Provincial / State sides
- Years: Team / Apps / (Points)
- 2018: Otago / 6 / (0)
- 2019–2025: Canterbury / 30 / (20)

Super Rugby
- Years: Team / Apps / (Points)
- 2022–2025: Matatū / 14 / (15)

International career
- Years: Team / Apps / (Points)
- 2021–: New Zealand / 34 / (10)
- Medal record
Women's rugby union
Representing New Zealand
Rugby World Cup
| Gold medal – first place | 2021 New Zealand | Team competition |
| Bronze medal – third place | 2025 England | Team competition |

= Amy Rule =

NZ international rugby union player (born 2000)

Amy McKenzie Rule (born 15 July 2000) is a New Zealand rugby union player. She plays for the Black Ferns internationally and was a member of their 2021 Rugby World Cup champion squad. She also plays for Matatū in the Super Rugby Aupiki competition and represents Canterbury provincially.

== Rugby career ==
Rule only took up rugby in her final year at Aparima College; although her school did not have a rugby team, she was allowed to play for Central Southland College or any team that needed another player. After High School, she moved to Christchurch in 2019 for University. She played for Canterbury in the Farah Palmer Cup.

=== 2019–2020 ===
In 2019, she was selected in the New Zealand Development XV's team that competed at the Oceania Rugby Women's Championship. She played for the New Zealand Barbarians against the Black Ferns in 2020.

=== 2021 ===
Rule was selected for the Black Ferns Autumn International Tour. She made her international debut for New Zealand on their Northern Tour, against England on 7 November at Northampton. She signed with Matatū for the inaugural Super Rugby Aupiki.

=== 2022 ===
Rule was selected for the Black Ferns squad for the 2022 Pacific Four Series. She was recalled into the squad for a two-test series against the Wallaroos for the Laurie O'Reilly Cup in August. A month later she was selected for the Black Ferns 2021 Rugby World Cup 32-player squad.
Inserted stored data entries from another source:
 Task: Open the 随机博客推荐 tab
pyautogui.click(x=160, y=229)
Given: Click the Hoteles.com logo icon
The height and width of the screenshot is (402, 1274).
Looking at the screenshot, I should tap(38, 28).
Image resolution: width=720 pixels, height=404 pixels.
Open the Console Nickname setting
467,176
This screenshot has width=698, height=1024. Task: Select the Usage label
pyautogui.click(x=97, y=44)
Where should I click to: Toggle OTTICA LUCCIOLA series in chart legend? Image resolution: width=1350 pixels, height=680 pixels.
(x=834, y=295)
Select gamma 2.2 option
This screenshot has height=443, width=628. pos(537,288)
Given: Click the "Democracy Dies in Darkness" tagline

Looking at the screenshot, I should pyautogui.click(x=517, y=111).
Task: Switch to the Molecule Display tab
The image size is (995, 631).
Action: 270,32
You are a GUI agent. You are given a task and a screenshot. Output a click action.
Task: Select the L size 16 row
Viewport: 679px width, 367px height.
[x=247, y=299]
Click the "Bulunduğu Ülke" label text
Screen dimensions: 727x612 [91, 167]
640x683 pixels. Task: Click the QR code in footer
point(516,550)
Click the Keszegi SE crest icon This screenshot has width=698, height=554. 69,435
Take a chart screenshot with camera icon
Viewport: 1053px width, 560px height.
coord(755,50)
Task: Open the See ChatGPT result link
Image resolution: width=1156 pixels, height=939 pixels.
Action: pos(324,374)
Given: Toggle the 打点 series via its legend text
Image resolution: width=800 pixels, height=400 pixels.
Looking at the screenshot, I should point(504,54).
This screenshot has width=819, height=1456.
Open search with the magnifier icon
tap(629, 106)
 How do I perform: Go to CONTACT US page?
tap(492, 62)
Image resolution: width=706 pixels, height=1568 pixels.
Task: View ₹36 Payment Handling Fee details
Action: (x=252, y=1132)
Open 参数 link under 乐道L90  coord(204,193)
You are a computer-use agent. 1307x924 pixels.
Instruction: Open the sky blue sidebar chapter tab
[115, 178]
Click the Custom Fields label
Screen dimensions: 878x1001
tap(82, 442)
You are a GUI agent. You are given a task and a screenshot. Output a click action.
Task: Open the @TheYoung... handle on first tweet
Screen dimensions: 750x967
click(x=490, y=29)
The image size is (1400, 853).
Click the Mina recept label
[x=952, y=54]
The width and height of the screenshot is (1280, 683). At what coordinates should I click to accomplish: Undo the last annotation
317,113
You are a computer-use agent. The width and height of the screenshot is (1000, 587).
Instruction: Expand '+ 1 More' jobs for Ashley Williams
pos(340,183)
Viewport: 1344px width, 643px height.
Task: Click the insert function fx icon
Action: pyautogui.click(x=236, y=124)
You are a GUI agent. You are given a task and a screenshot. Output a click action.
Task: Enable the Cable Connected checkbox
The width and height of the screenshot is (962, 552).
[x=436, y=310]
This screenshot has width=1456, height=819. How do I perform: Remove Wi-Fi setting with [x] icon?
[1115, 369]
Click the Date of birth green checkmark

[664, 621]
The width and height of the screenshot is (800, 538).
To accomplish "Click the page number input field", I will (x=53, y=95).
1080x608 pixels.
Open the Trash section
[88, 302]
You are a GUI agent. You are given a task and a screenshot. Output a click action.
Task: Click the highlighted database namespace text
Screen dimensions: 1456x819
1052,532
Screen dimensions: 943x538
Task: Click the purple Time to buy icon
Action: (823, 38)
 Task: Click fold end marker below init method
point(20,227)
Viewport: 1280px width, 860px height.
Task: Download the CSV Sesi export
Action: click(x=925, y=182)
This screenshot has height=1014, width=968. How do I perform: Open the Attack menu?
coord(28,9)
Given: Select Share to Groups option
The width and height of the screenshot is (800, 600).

Rule scored a try against Wales in the quarterfinals of the deferred World Cup. In the World Cup final against England, she scored a try from the back of a maul just before half-time.

=== 2023 ===
Rule scored the first try for her side in the final of the 2023 Aupiki season which helped shift the momentum for Matatū against Chiefs Manawa in their first title win.

In July, she made the Black Ferns starting line up in the 21–52 victory over Canada at the Pacific Four Series in Ottawa.

On 15 November, she re-signed with Matatū for her third season of Super Rugby Aupiki.

=== 2025 ===
In June 2025, Exeter Chiefs Women announced that they had signed Rule for the 2025–26 Premiership Women's Rugby season, she was the first capped Black Fern to sign for a team in Premiership Women's Rugby. In July 2025, she was named in the Black Ferns side to the Women's Rugby World Cup in England.